_EXERCISE AIM_.
Repetition must be exact and must stop with the line bearing "Open the FOREST 2015 行動シナリオ banner". It begins at the first line of the records and includes no pictures.
═════ DATA PROVIDED ═════
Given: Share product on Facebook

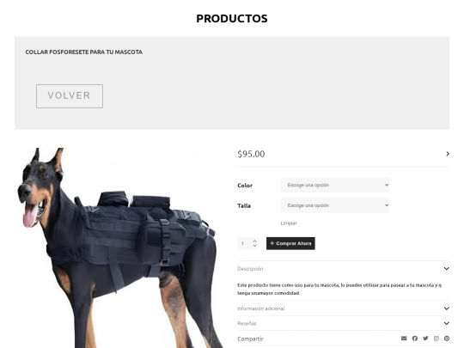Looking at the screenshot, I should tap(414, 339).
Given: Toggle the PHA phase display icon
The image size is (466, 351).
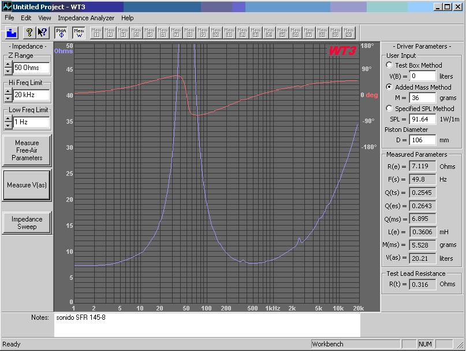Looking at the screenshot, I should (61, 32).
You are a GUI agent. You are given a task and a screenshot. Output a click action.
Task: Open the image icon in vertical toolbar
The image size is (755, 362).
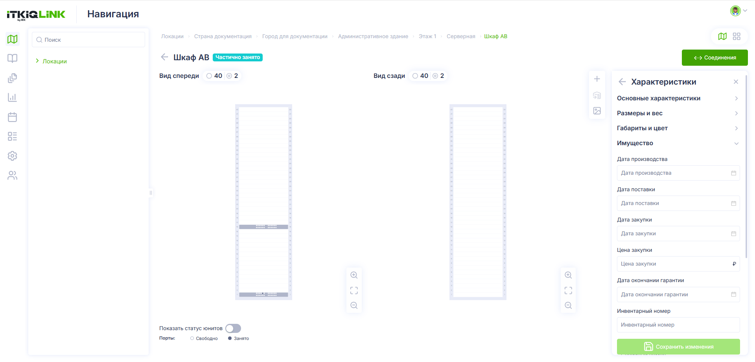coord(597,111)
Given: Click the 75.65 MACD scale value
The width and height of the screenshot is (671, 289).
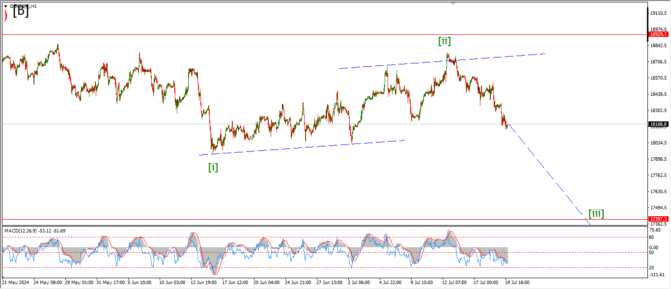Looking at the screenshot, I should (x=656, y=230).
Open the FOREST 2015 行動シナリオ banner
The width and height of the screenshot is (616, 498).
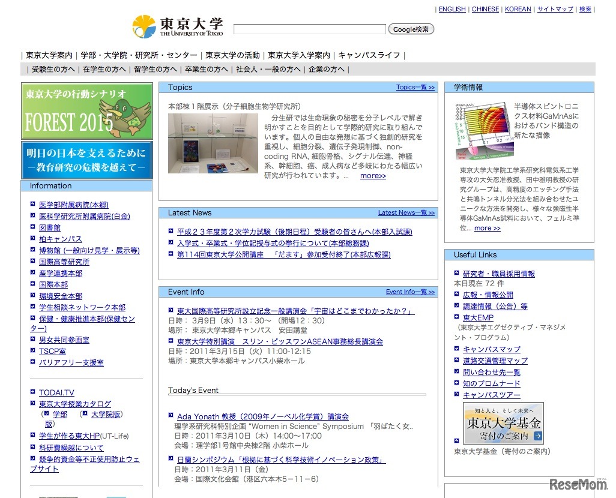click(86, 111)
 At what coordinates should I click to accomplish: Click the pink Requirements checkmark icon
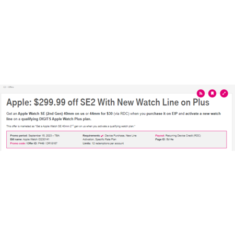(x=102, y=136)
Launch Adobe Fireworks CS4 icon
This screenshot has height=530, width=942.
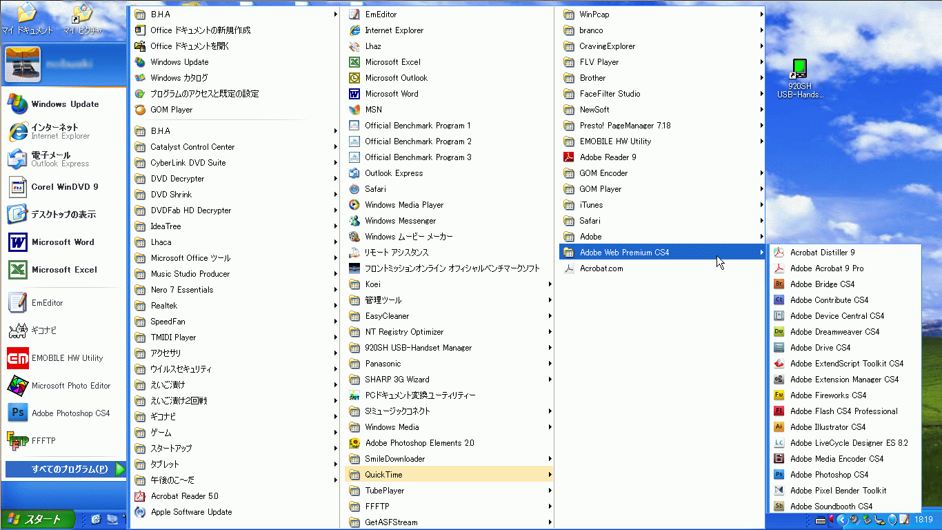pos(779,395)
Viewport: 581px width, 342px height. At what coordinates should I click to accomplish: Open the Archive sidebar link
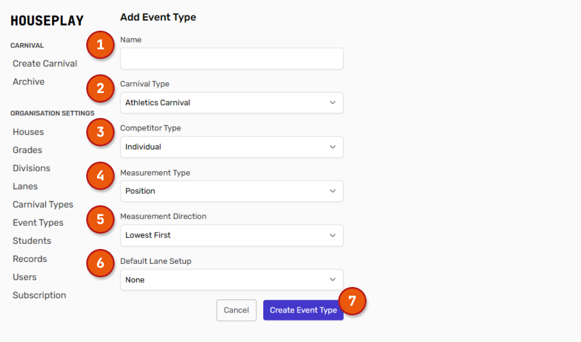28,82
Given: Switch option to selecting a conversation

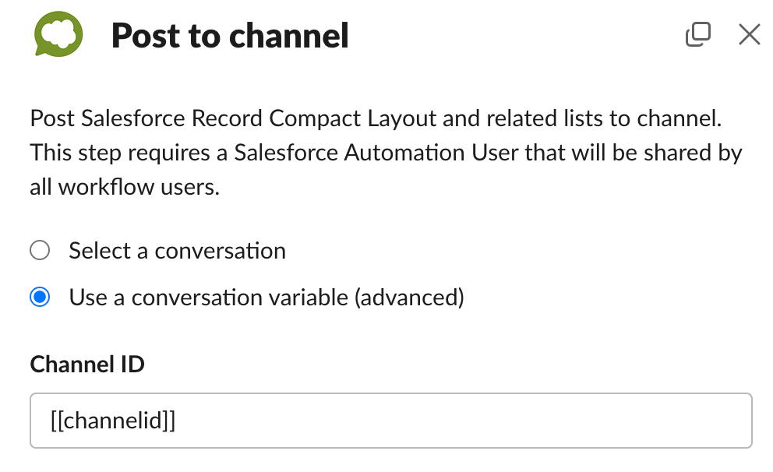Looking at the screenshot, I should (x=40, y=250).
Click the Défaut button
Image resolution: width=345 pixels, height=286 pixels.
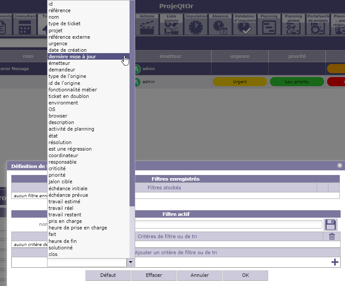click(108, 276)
═════
_REPLY_.
Given: Share product on Facebook

Looking at the screenshot, I should tap(414, 339).
Given: Toggle the PHA phase display icon
The image size is (466, 351).
Looking at the screenshot, I should (61, 32).
You are a GUI agent. You are given a task and a screenshot. Output a click action.
Task: Open the image icon in vertical toolbar
The image size is (755, 362).
coord(597,111)
Given: Click the 75.65 MACD scale value
The width and height of the screenshot is (671, 289).
Looking at the screenshot, I should (x=656, y=230).
Open the FOREST 2015 行動シナリオ banner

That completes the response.